[Text and element pointing records]
[start]
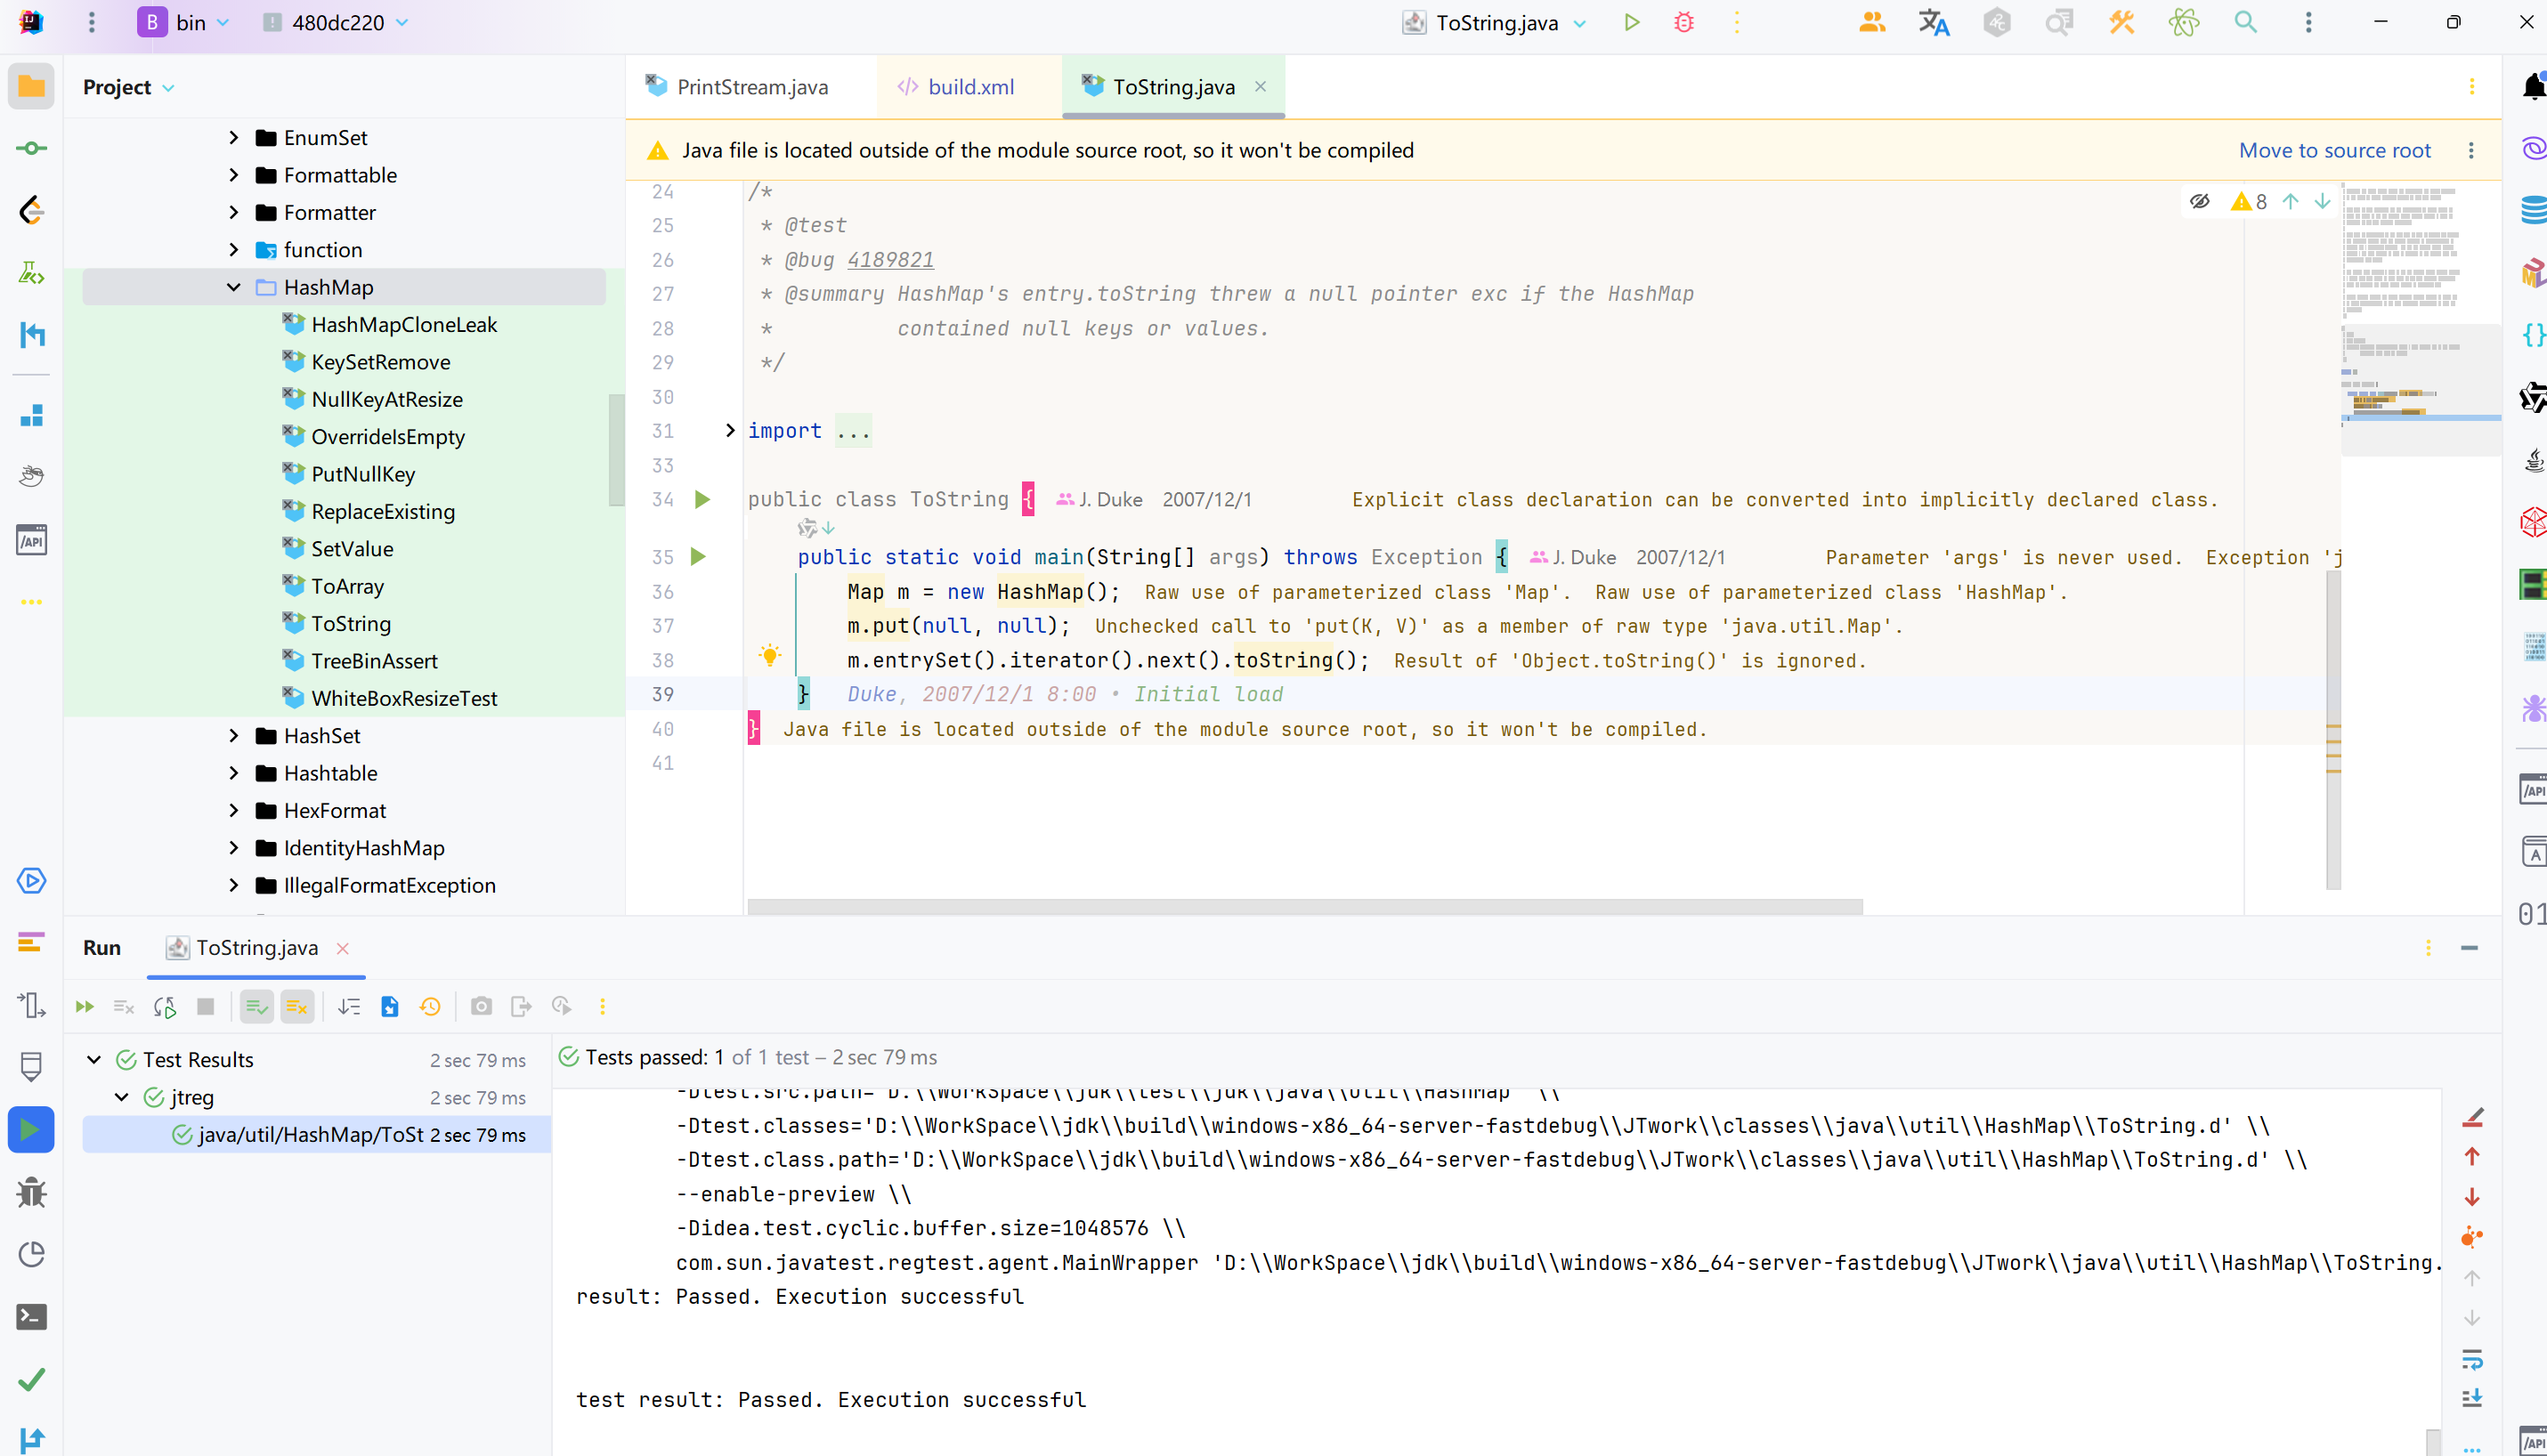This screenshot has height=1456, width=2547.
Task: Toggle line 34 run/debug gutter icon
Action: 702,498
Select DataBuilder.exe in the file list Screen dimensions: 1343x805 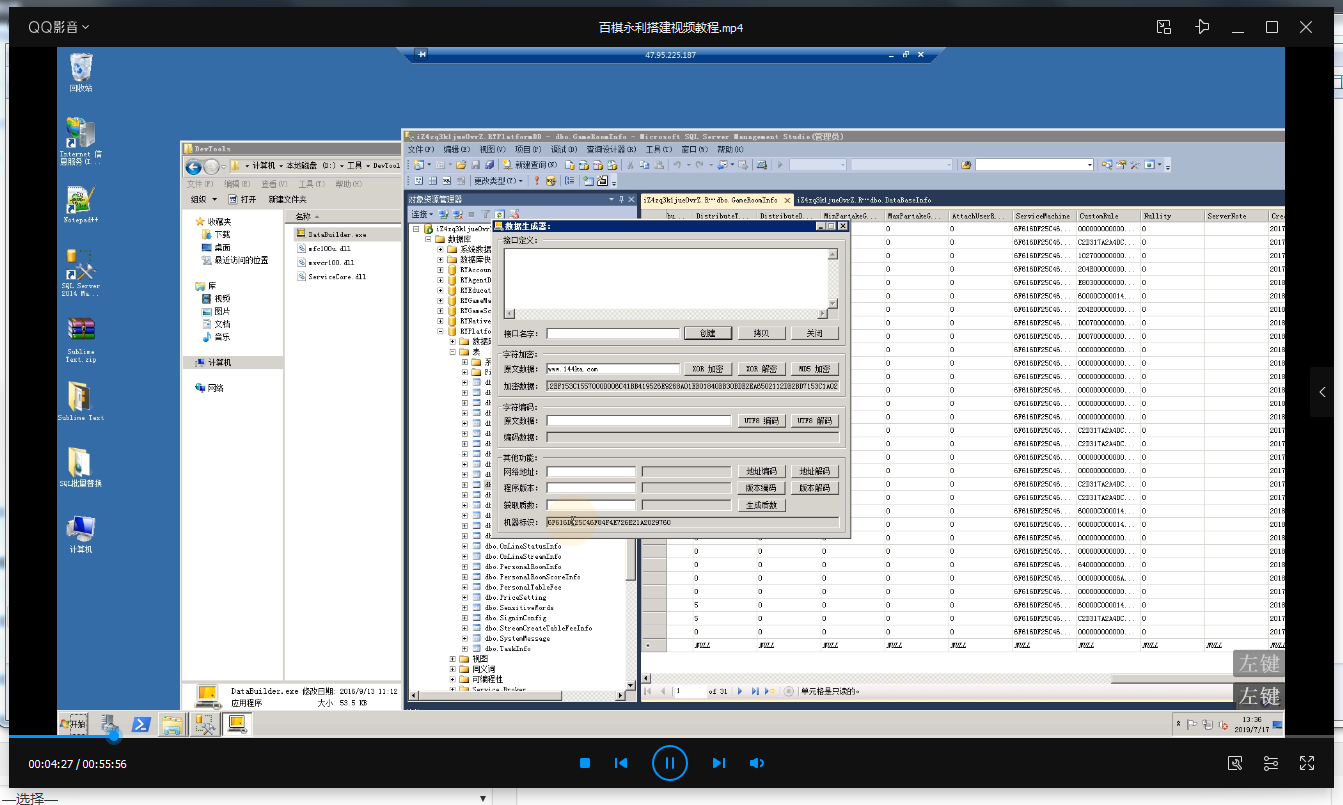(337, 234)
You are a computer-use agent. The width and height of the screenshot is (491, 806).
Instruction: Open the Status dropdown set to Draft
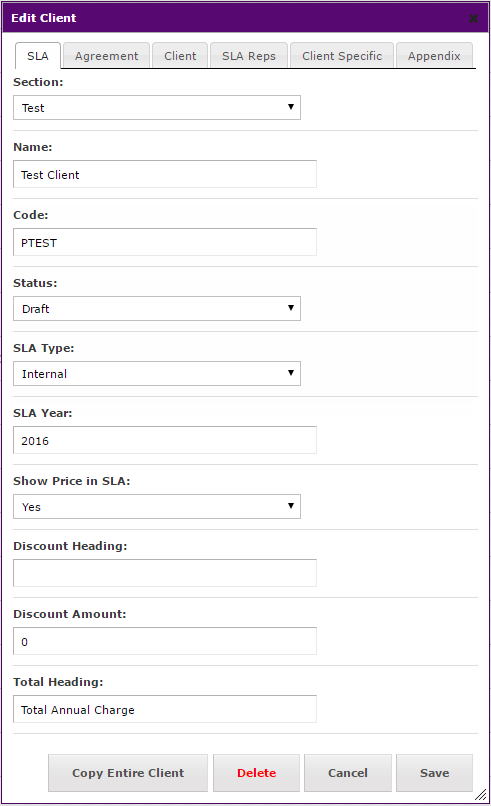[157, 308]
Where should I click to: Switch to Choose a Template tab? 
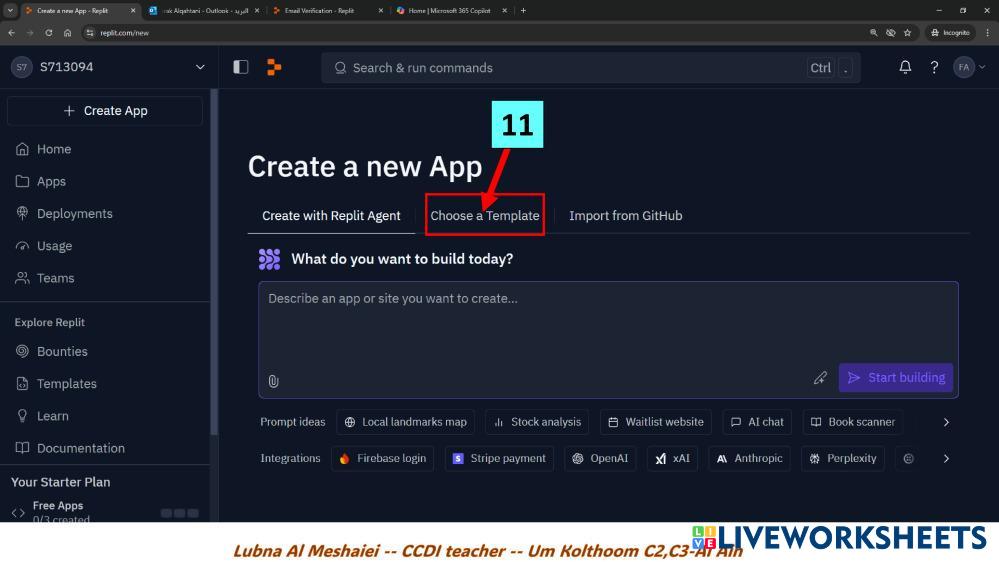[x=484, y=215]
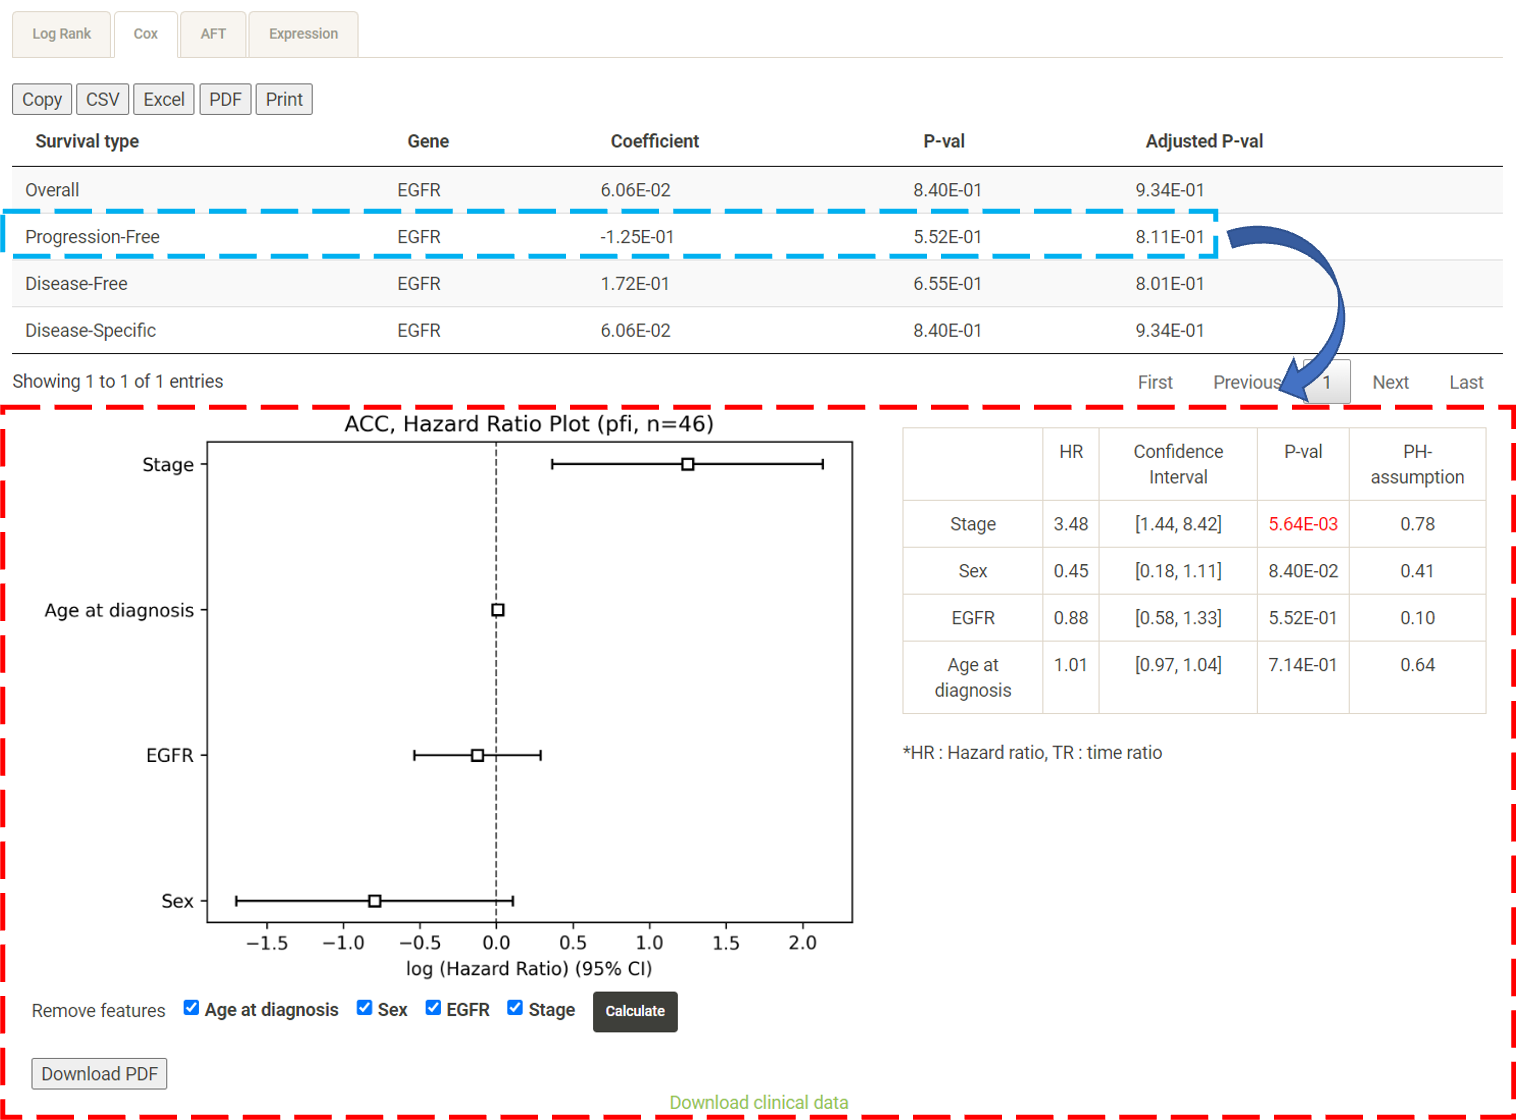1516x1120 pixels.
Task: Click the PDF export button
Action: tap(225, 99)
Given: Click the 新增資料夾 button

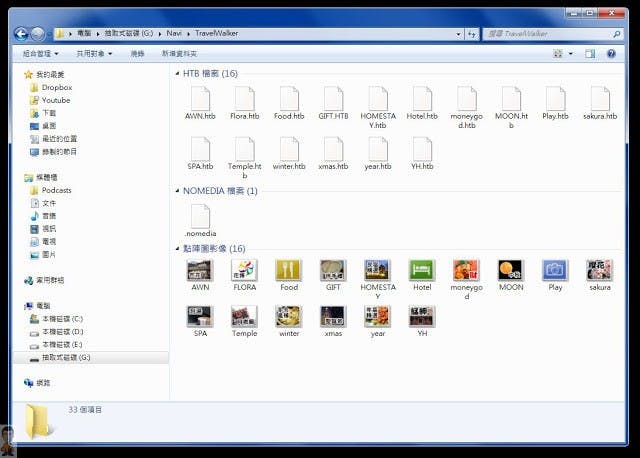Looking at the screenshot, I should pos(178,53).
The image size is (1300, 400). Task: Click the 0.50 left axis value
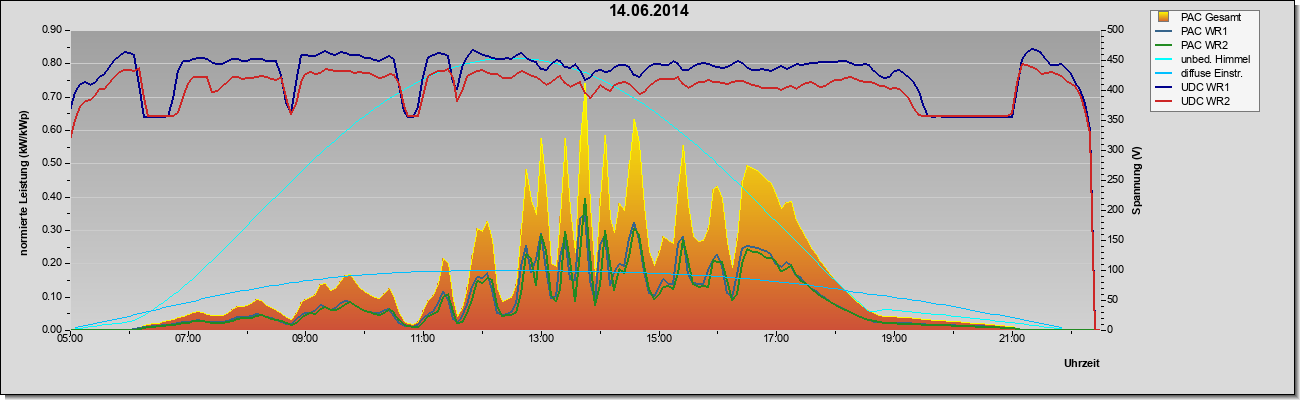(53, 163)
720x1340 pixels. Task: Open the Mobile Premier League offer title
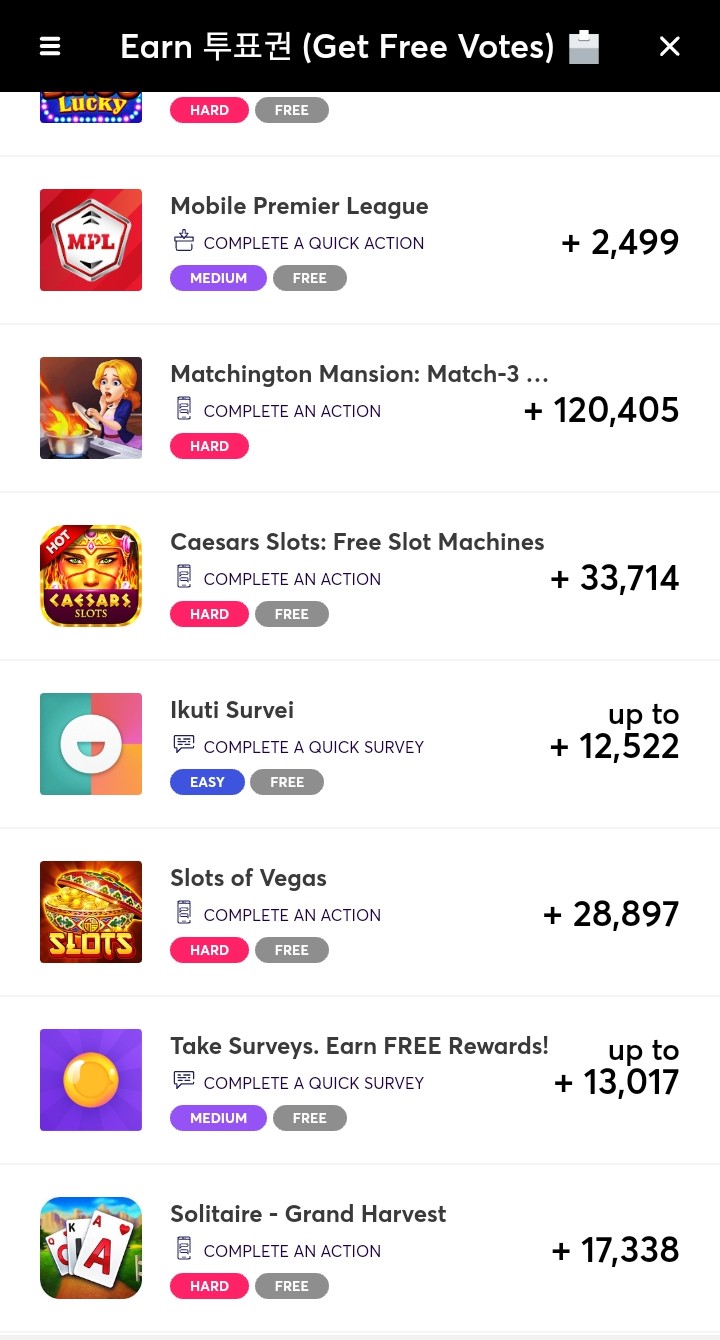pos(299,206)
[end]
Retype the rows starting at the line containing "You are a computer-use" and ending at the line containing "Action: tap(225, 99)", with both of those lines included, and leave the pictures out of your answer.

You are a computer-use agent. The width and height of the screenshot is (491, 806).
Instruction: Open the Status dropdown set to Draft
[157, 308]
Where should I click to: Switch to Choose a Template tab? 
[x=484, y=215]
1516x1120 pixels.
Task: Click the PDF export button
Action: tap(225, 99)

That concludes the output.